Home Insurance · State Guide
Georgia Home Insurance
Georgia home insurance rates, coastal vs inland pricing, and the realities of hurricane, tornado, and wind risk across the state.
- State: Georgia (GA)
- Avg annual rate: $1,832
Georgia has home insurance premiums above the national average at about $1,830/year, reflecting hurricane exposure on the coast, tornado risk inland, and a tightening market in coastal counties.
Average rates
By region:
- Coastal Georgia (Chatham, Glynn, Camden): $2,500-$5,000+/year — hurricane exposure
- Atlanta metro: $1,700-$2,400/year
- Macon, Augusta, Columbus: $1,400-$1,900/year
- Rural North Georgia: $1,100-$1,500/year
- South Georgia (non-coastal): $1,300-$1,800/year
Key risks
Hurricanes: Coastal Georgia has direct hurricane exposure. Carriers writing in Chatham (Savannah), Glynn (Brunswick), and Camden counties apply separate wind/hurricane deductibles, typically 2-5% of dwelling coverage.
Tornadoes: North Georgia and metro Atlanta see periodic tornado activity, especially in spring. Wind damage is the most frequent inland claim type.
Severe thunderstorms and hail: Common statewide; minor hail damage claims are frequent.

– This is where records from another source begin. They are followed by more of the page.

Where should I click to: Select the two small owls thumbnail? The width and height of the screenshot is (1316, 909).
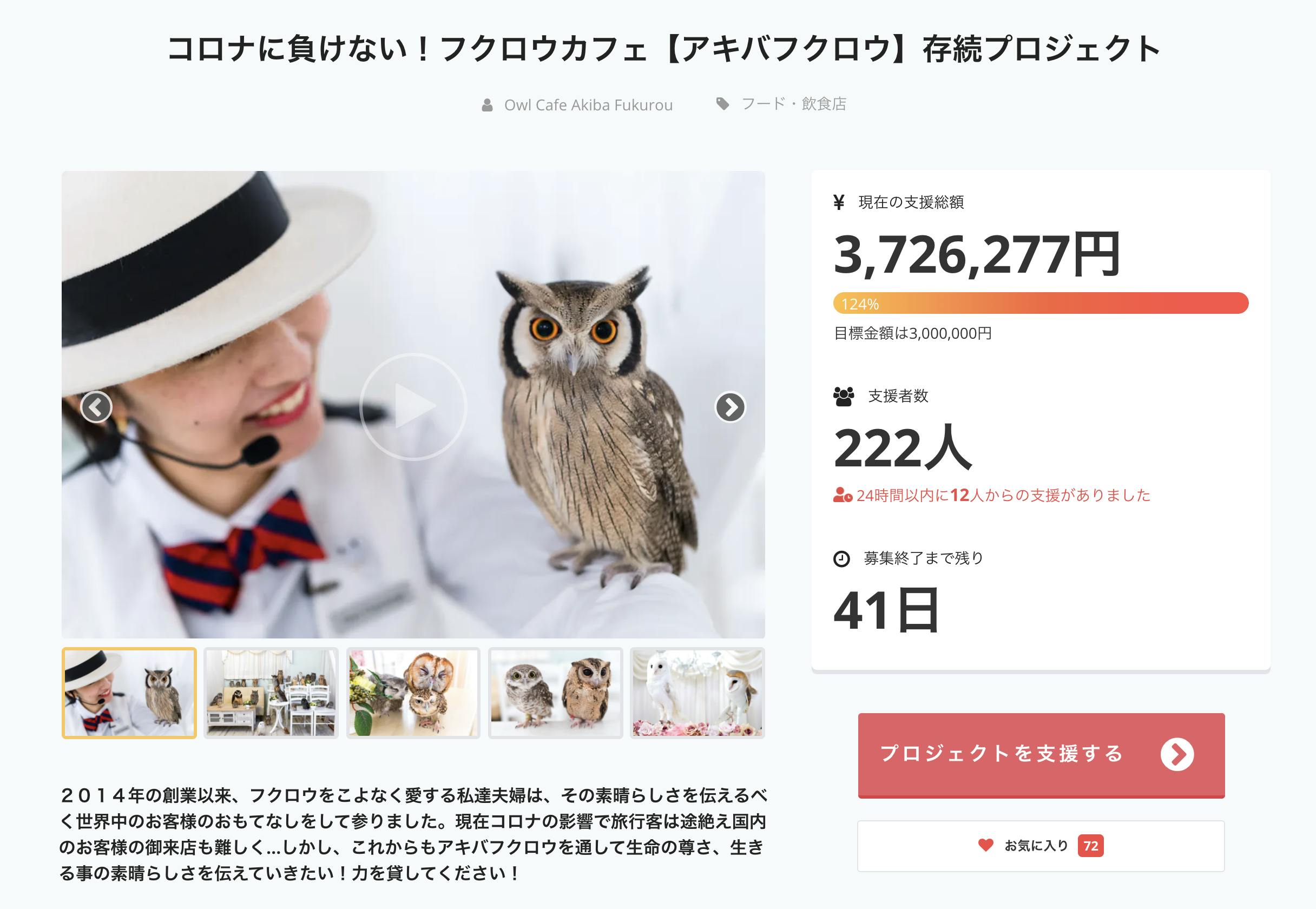[556, 693]
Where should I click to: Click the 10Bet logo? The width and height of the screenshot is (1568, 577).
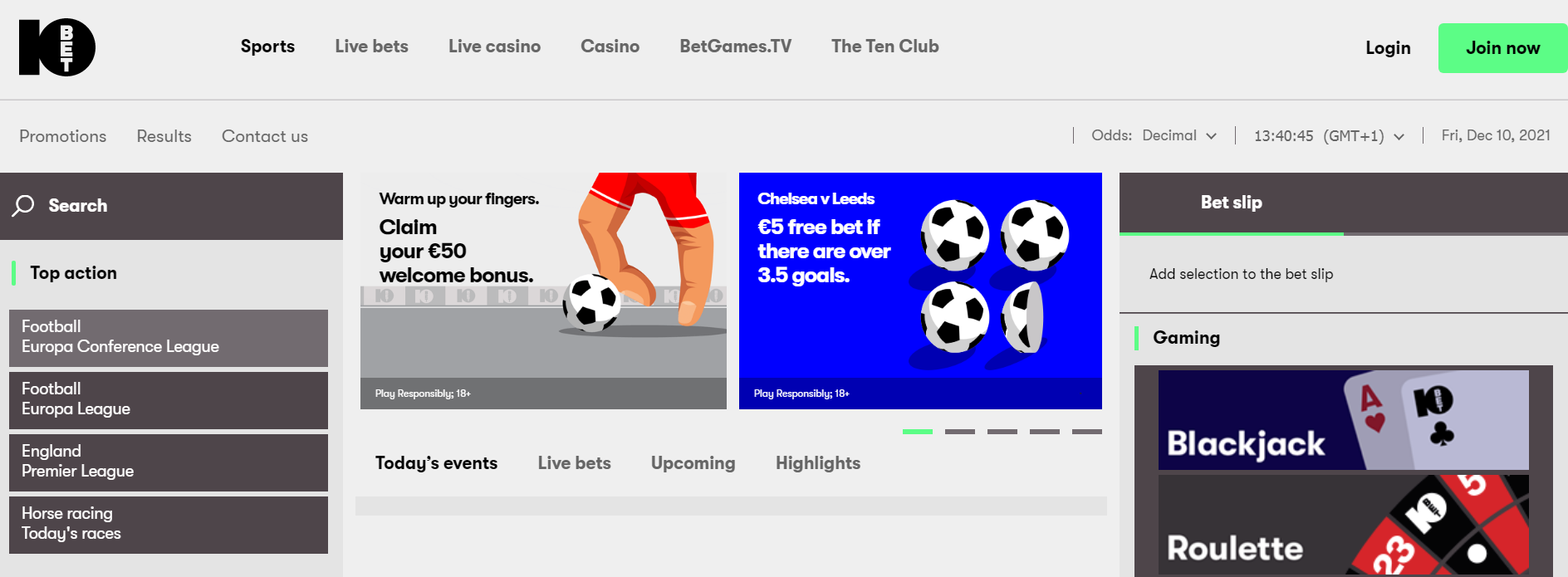[56, 47]
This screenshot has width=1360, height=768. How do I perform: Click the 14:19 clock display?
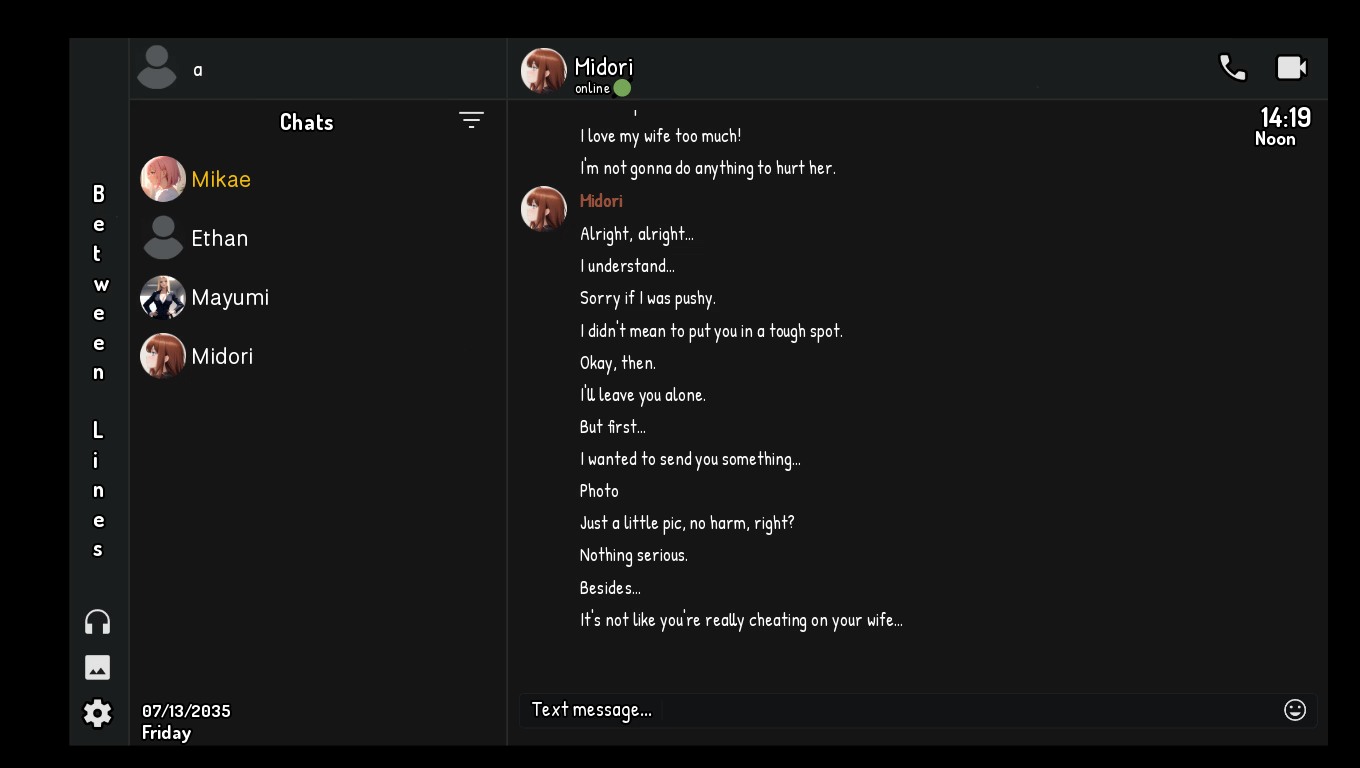(1284, 118)
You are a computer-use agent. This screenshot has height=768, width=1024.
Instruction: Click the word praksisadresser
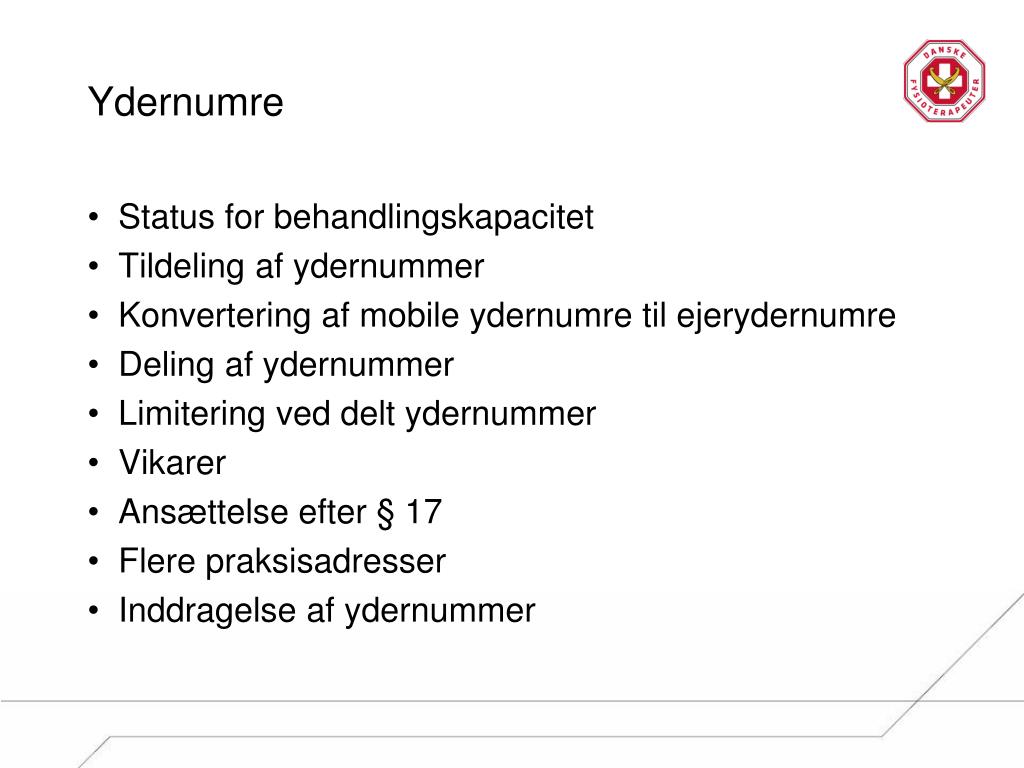(326, 562)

Aging housing in some areas: Atlanta has substantial older housing stock in intown neighborhoods; rural North Georgia has older mobile and manufactured housing.
Who writes in Georgia
- State Farm — large market share, generally competitive inland
- Allstate — broad availability
- Farmers — competitive
- USAA — military-affiliated (strong presence near military bases)
- Travelers — broad availability
- Erie Insurance — competitive in North Georgia
- GEICO Home (partner-written) — competitive in metro Atlanta
Coastal Georgia: many national carriers have restrictions. Surplus-lines carriers and the Georgia Underwriting Association (state-mandated wind/hail pool) fill gaps for high-risk properties.
Coastal-specific considerations
If you’re buying on the Georgia coast:
- Wind/hurricane deductible — verify amount and trigger (named storm only? specific wind speeds?)
- Flood insurance required for AE/VE zones, recommended elsewhere — much of coastal Georgia is in some flood zone
- Wind mitigation credits — hurricane straps, impact windows, hardened construction can reduce premiums significantly
- Insurance availability — verify before closing on coastal property
Shopping strategy
- Inland Georgia: shop 4-5 carriers; spreads are competitive but not extreme
- Coastal: independent agent often necessary; many national carriers won’t write
- Bundle with auto — Georgia bundle savings typically 12-20%
- Verify roof terms — ACV vs replacement cost matters for older roofs
Georgia is two markets: an affordable, competitive inland market and a constrained, expensive coastal market. Where you buy matters more than what you buy.